Am Sonntagvormittag legte Brands im Haus der Brandenburgisch-Preußischen Geschichte sein Verständnis von urbaner Stadtgestaltung dar und vertrat die These, dass Architektur in der DDR „Zerstörung durch Planung“ gewesen sei. Der Staudenhof habe nie eine Platzqualität gehabt. Ihm fehle die Sichtverbindung zum Alten Markt, zur Nikolaikirche und schließlich auch die zum Straßenraum. Diese Platzqualität hat für Brands eindeutig nur der Alte Markt. Künftig müsse man ihn aber so bespielen, dass er nach Ende des Baugeschehens ein Anziehungspunkt für Potsdamer und Touristen werde. Kunstwerke des Staudenhofs könne man retten und sie an anderen Orten aufstellen.

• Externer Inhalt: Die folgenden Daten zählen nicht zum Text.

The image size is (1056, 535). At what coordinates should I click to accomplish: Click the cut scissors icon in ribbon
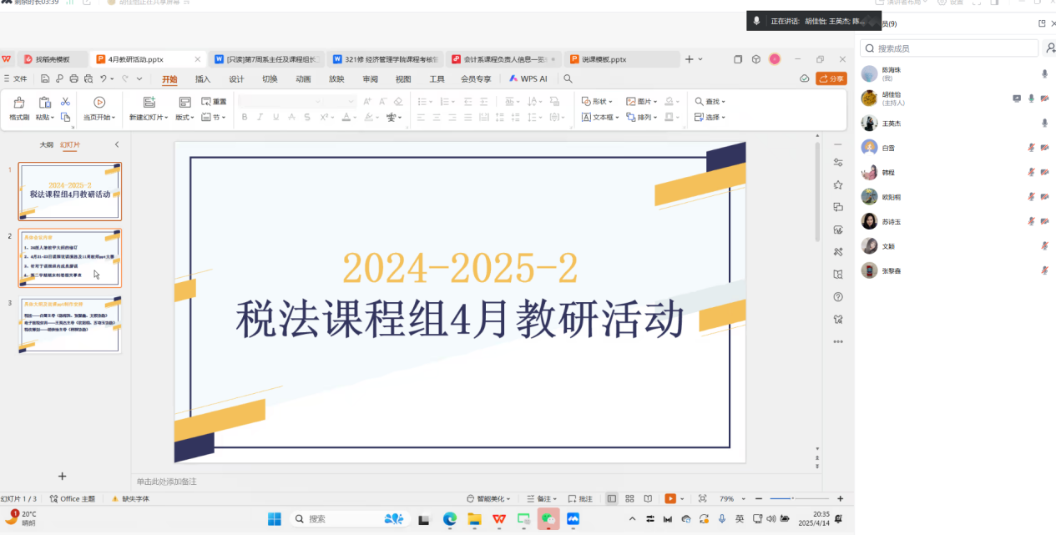pos(65,101)
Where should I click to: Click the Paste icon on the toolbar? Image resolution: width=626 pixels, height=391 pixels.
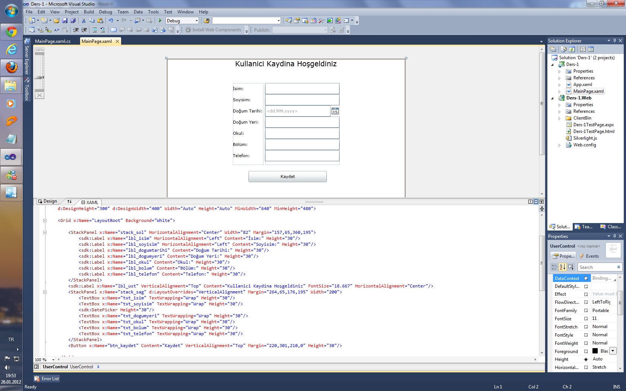(100, 20)
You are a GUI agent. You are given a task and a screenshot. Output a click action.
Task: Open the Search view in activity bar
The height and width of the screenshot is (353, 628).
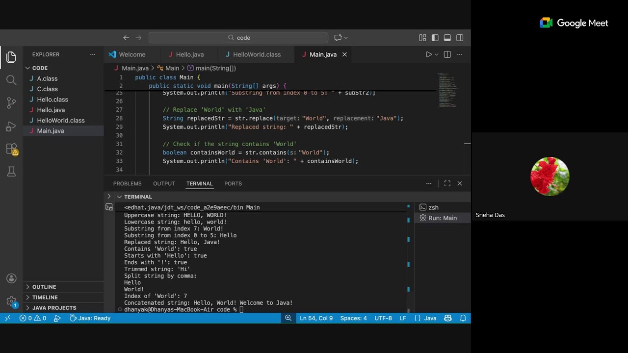tap(11, 80)
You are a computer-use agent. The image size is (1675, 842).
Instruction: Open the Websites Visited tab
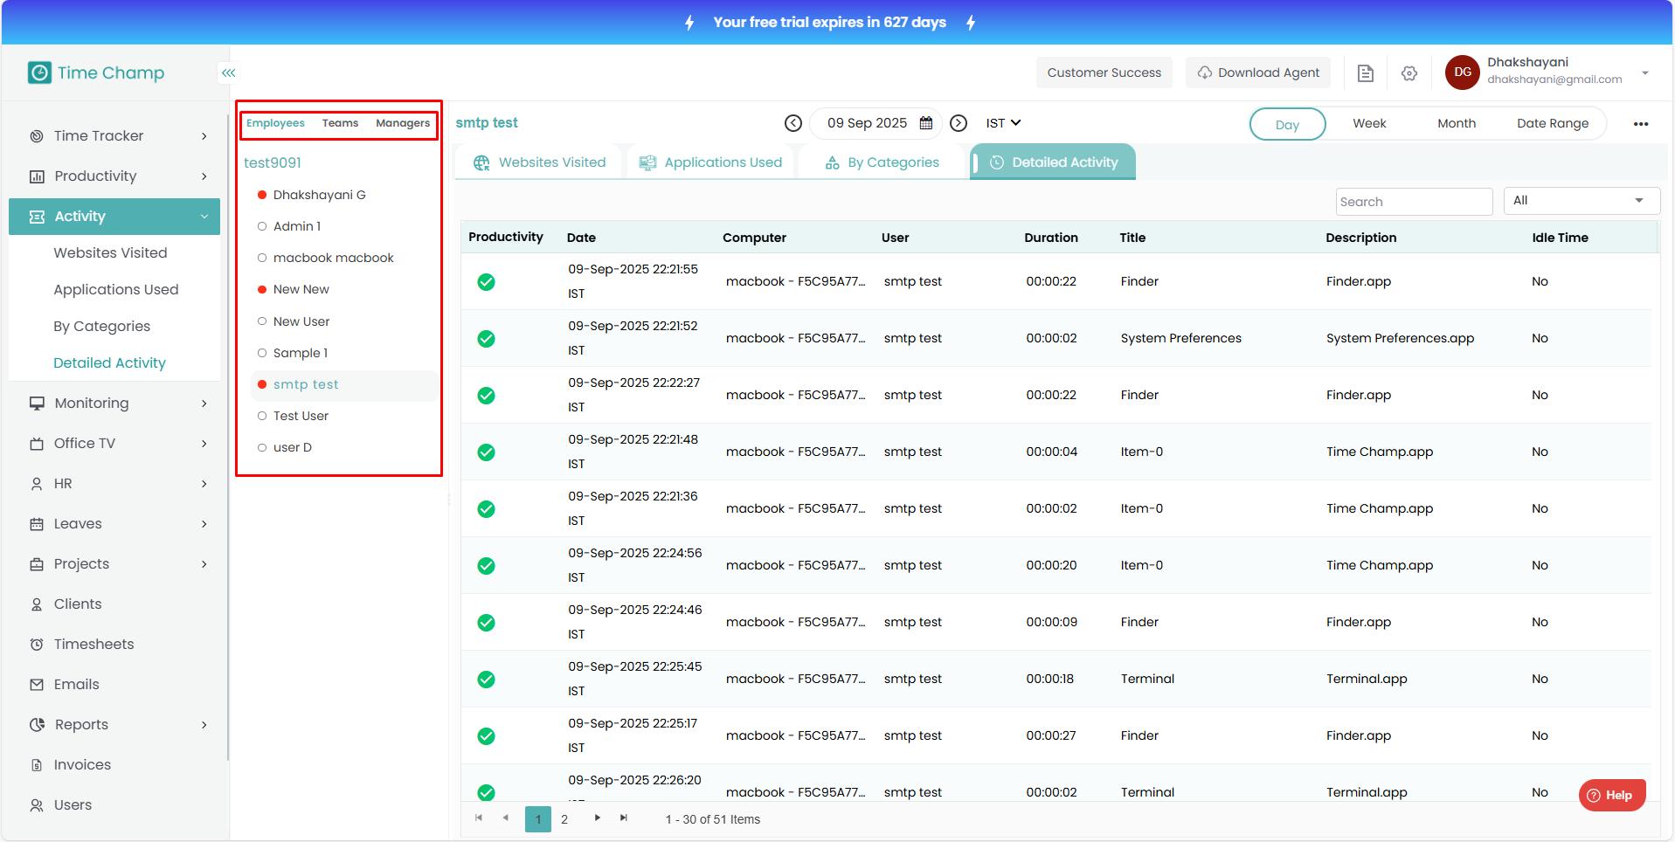tap(539, 162)
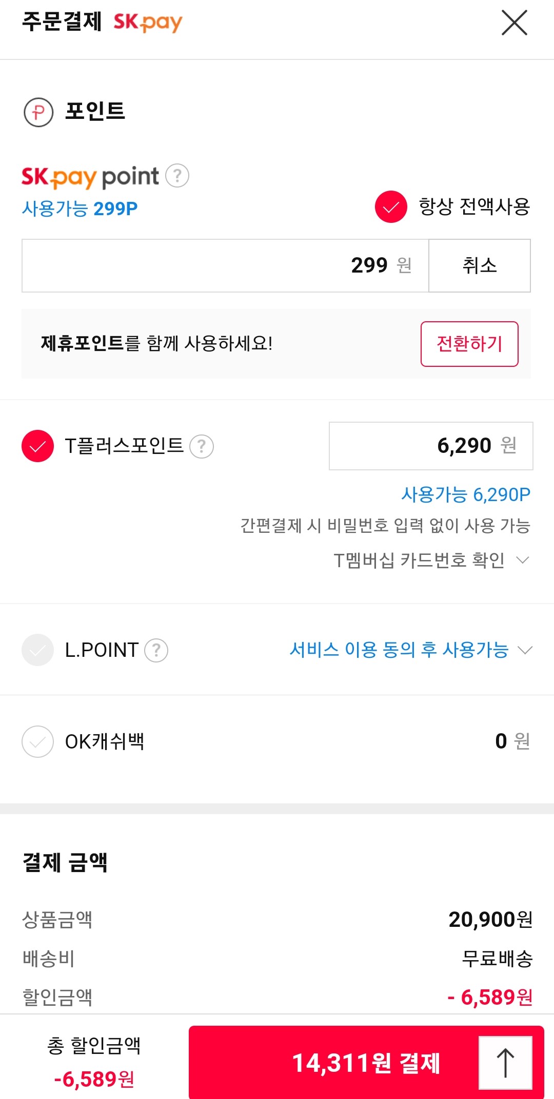Expand T멤버십 카드번호 확인
554x1099 pixels.
431,560
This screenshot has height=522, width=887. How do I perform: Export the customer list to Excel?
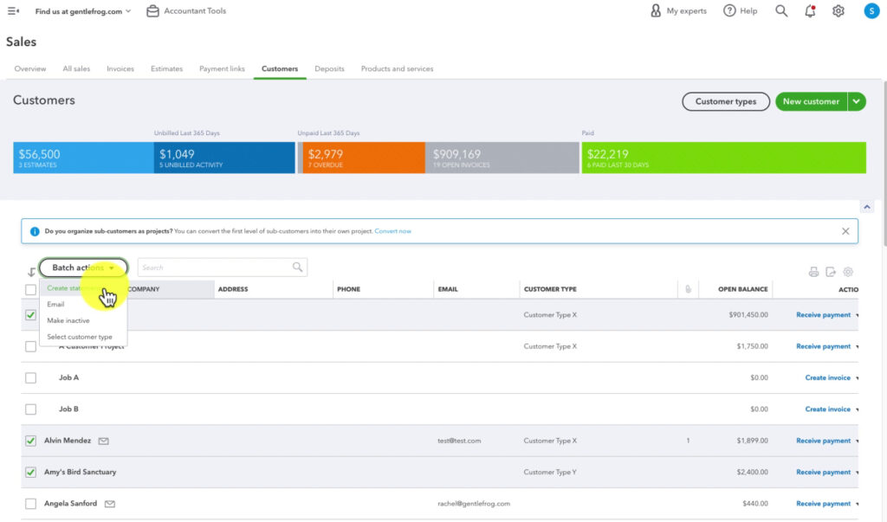pyautogui.click(x=832, y=271)
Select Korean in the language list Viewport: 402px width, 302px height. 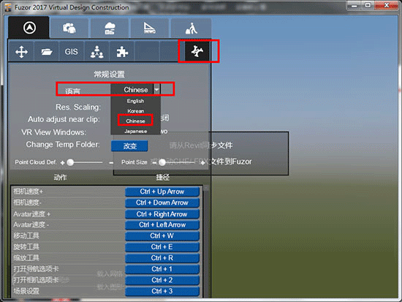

Es dürfe keine Frage der Moral, des politischen oder des ökonomischen Kalküls sein, sagte er, wie die alte Stadtmitte wieder aufgebaut wird. Von einem Zuhörer auf die Verneinung der Moral angesprochen, erklärte Brands, für ihn sei allein die architektonische Qualität ausschlaggebend, nicht das Befürworten liebgewordener Gewohnheiten. Er plädiere für eine anspruchsvolle räumliche Fassung des Areals. Anhand von eigenen und studentischen Entwürfen zeigte er, wie das aussehen kann. Ihm komme es dabei auf eine sinnvolle Übersetzung der Geschichts- Vorgaben in moderne Architektur an. Das Leitbautenkonzept begrüßte er, doch sollten die historischen Fassaden seiner Ansicht nach die Ausnahme bleiben. Bei einer Neubebauung könne auch preiswertes Wohnen entstehen, etwa wenn einer Genossenschaft der Aufbau eines ganzen Quartiers übertragen werde.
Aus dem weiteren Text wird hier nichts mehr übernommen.